The main issue with the screen in our opinion is the limited resolution (1366 x 768 pixels). When Android tablets like the ASUS Transformer Infinity are able to equip a full HD screen, what’s stopping HP (or other upcoming Windows 8 tablets) from doing so? The formal reply to this, would be that it’s a necessary evil to keep the price of the Envy x2 in check. Another lesson which we’ve learnt from other tablets (like the new iPad), is that higher resolutions draw more power. On the flip side, this tablet has a large enough battery pack, thanks to the keyboard dock.
The tablet itself has a pretty decent 25Wh battery, while the dock has a slightly less 21Wh battery pack integrated. Together, you’d get a battery capacity of 46Wh, which is pretty standard of a typical Ultrabook, but the difference is the Envy x2 isn't one. In a normal Ultrabook with a low-voltage processor, you can expect to see about 3 to 3.5 hours of intensive usage. However, the x2 is a little bit different thanks to its processor.
We tried to pry some information from HP regarding the processor type. But because this information is embargoed, you’d have to wait till September 29th to find out. What we are allowed to say however, is that it’s decked with one of Intel’s next generation system-on-a-chip (SoC) solutions called Valley View. Because Intel’s SoCs are meant to compete against ARM chips, it is safe to assume that power usage will be much lower than the typical x86 processors from Intel. And the best part is, a device with this SoC isn't constrained to using Windows RT because it's also based on the same x86 processing architecture as with all other Intel and AMD processors. Thus, the HP Envy x2 will be capable of running a full version of Windows 8, just like the unit we've been using for this hands-on session.

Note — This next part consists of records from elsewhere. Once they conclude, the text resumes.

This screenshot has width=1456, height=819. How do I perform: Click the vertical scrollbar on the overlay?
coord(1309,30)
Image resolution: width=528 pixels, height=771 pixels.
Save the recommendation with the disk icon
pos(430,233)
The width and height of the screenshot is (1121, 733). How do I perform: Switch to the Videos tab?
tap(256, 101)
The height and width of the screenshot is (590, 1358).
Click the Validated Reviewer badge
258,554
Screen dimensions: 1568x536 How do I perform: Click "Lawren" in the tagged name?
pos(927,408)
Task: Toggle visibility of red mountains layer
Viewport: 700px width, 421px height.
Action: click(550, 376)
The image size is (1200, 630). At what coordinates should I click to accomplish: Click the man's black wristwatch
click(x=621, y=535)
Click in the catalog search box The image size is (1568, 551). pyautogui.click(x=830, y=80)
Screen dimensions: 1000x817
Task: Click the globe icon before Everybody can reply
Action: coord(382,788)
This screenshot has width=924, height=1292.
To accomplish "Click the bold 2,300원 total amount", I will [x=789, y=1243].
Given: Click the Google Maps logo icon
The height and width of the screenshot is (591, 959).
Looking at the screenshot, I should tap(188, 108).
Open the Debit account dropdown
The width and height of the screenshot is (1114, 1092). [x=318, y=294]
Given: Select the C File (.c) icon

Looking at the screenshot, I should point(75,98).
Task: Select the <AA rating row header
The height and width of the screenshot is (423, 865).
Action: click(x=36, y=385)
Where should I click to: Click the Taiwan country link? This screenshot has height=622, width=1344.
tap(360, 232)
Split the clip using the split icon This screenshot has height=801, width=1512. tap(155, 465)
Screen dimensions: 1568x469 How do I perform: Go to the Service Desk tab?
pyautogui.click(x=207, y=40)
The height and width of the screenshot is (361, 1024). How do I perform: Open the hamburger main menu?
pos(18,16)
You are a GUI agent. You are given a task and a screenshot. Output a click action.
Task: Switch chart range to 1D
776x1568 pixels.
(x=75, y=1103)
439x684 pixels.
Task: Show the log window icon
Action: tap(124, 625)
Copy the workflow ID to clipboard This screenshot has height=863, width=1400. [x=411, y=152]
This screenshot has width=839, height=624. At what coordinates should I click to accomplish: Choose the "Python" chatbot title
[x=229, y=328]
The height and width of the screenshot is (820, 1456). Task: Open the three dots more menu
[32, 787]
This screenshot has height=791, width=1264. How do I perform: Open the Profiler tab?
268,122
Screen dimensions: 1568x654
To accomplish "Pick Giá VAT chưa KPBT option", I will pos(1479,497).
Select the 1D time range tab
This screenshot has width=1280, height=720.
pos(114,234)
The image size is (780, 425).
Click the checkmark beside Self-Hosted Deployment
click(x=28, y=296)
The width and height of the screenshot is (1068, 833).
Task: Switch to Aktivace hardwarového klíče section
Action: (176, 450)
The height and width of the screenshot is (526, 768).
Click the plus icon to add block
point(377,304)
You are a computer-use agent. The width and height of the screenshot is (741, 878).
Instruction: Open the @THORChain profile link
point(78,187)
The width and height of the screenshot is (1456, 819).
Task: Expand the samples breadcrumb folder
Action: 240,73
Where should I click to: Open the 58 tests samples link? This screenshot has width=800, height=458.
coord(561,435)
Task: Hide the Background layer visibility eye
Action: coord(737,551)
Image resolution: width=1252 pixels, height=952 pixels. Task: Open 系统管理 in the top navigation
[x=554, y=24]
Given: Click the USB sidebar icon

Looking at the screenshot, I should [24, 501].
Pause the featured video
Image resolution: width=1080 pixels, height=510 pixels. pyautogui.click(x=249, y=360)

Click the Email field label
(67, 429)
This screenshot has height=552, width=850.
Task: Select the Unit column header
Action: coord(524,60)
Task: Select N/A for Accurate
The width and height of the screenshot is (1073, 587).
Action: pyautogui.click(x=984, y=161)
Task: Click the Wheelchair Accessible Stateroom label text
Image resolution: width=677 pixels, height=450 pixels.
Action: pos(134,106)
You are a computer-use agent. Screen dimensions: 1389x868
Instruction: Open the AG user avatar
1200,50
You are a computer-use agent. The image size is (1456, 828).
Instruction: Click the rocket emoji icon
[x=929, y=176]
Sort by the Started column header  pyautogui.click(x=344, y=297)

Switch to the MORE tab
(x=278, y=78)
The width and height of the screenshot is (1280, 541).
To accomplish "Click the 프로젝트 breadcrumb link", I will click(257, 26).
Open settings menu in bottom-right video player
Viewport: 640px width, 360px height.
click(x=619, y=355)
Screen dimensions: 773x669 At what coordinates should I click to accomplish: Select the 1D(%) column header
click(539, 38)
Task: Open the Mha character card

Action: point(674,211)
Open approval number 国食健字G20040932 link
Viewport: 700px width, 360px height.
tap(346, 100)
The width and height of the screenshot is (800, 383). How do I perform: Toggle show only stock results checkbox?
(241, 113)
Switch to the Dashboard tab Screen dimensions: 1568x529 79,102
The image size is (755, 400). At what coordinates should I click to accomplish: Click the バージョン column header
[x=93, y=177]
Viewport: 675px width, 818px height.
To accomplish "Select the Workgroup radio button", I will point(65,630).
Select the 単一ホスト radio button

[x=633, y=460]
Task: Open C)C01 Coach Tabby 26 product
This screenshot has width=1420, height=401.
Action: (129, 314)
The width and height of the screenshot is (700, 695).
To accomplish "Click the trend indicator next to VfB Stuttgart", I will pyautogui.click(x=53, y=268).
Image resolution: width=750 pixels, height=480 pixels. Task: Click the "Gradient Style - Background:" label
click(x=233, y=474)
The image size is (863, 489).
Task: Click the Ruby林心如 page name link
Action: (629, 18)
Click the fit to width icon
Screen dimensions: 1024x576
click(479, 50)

When we tried navigating around the operating system, we found that it was generally responsive, save for a few minor hiccups (which HP assured us was due to driver issues on the prototype, and will not appear on retail units), even though it only came with 2GB of RAM.
As for storage capacity, it’s currently outfitted with 64GB of flash memory storage, which is sufficient for a casual tablet user. Of course, given its pseudo-notebook like usage, more storage would be beneficial, but again cost concerns had to limit the built-in storage options to make sure it's still attractively priced. The good thing is that the Envy x2 has a microSD slot so that users can expand their storage options.
That’s all we’ve got regarding HP’s upcoming Windows 8 devices. And if you’re as excited about them as we are, you don’t have to wait very long. According to HP representatives, the devices will definitely arrive in Singapore before the end of the year. If we're lucky, we might even see them being available soon after the launch of Windows 8, so keep a lookout for them.